私だけの笑顔




 休日の私はいつも、学校で撮りためた写真の現像と整理に追われている。
 なにしろ毎日、時間さえあればカメラを構えているのだから、一週間分ともなるとかなりの分量だ。
 昼休みは時間が限られているし、放課後は運動部を中心に被写体とシャッターチャンスに事欠かない時間帯だから、撮影が忙しくてゆっくりと暗室に籠もっていられる時間はほとんどない。
 だから学校で現像するのは、特別な場合だけ。とびっきりのいい写真が撮れて、一刻も早くその出来映えを確認したい時に限られる。
 例えば、あの時のような……。
 私は一冊のアルバムを取り出すと、ぱらぱらとページをめくった。目的の写真はすぐに見つかった。
 そこには、二人の人物が写っていた。校庭のマリア像の前で向かい合って立ち、タイを直している。
 小笠原祥子さまと、福沢祐巳さん。
 十年以上になる私の写真歴の中でも、三指に入る傑作だと自負している。
「祐巳さんはきっと、偶然だと思っているんだろうな……」
 そう考えると、ちょっと可笑しくなった。
 偶然通りかかって、これほどの写真が撮れるはずがないではないか。構図も、露出も、フォーカスも完璧なのに。
 そう、単なる偶然ではない。
 この写真はある意味偶然であり、ある意味必然である。
 もちろん私は、祥子さまが祐巳さんに声をかけるなんて知っていたわけではない。
 その意味では、偶然。
 だけど……。
 祐巳さんが写真に写っているのは、偶然ではない。
 そう。私はあの日、祐巳さんがマリア様にお祈りしている写真を撮りたいと思っていた。だから、祐巳さんが登校してくる頃を狙って待ち伏せしていた。

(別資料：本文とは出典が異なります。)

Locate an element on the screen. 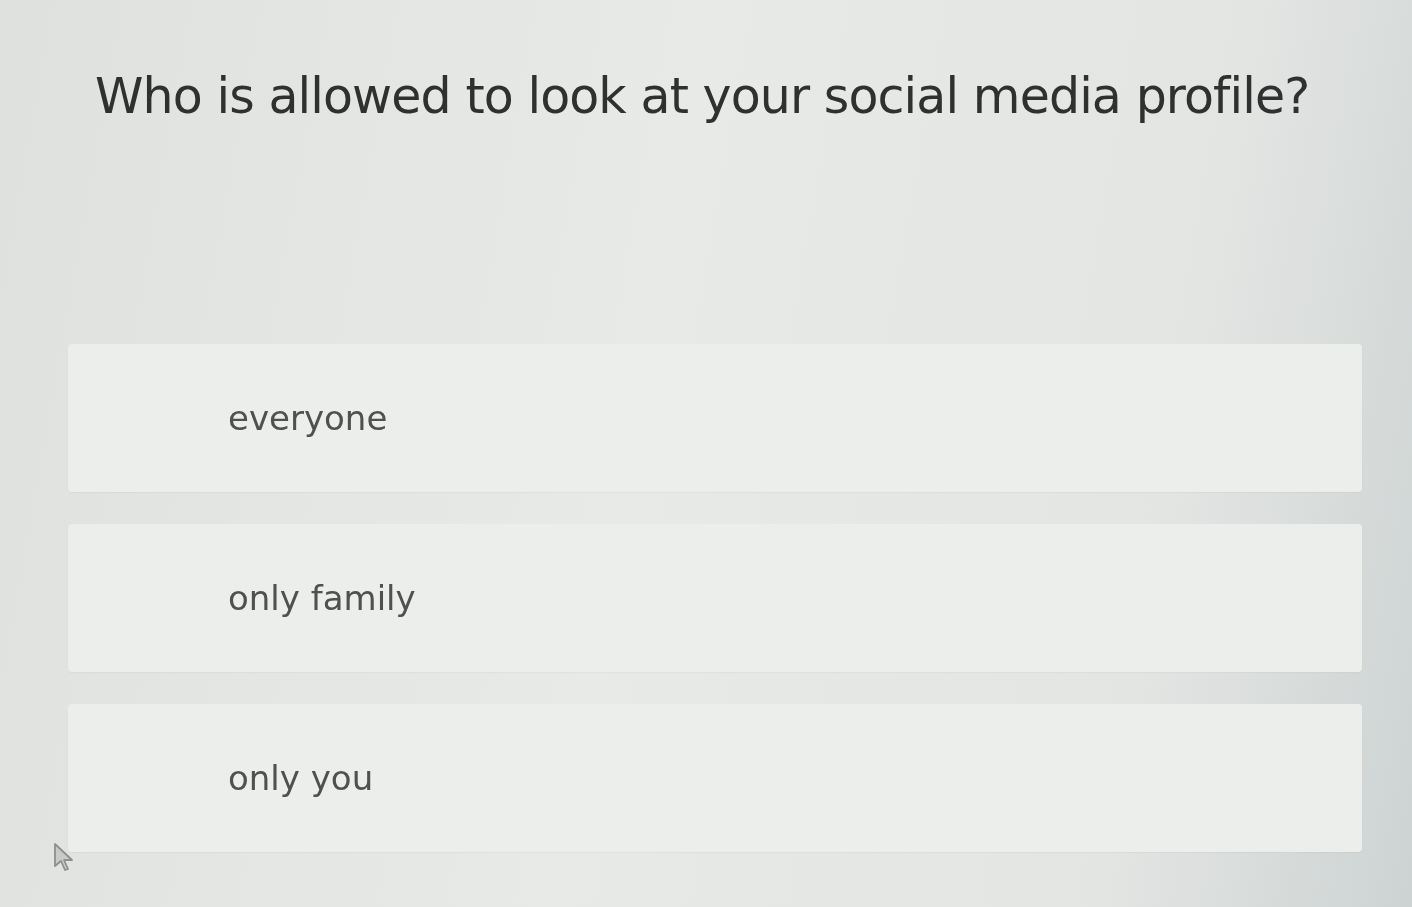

 そこへ、予想もしなかった人物が現れたというわけだ。
 私は開いていたアルバムを閉じ、別なアルバムを手に取った。高等部に進学してから撮った分だけでも、厚いアルバムが十冊以上になる。高等部に在籍している生徒の中で、これはという人物はすべて収まっているだろう。
 そして。
 注意して見ていくと、ある特定の人物の比率が不自然に多いことに気付く。
 特別、美人というわけではない。
 特別、スタイルがいいわけでもない。
 だけど、心惹かれる笑顔の持ち主。
 やや小柄で、どちらかといえば幼児体型で、髪を二つに結んでいる。
 彼女の存在をはっきりと認識したのは、高等部の入学式の日だった。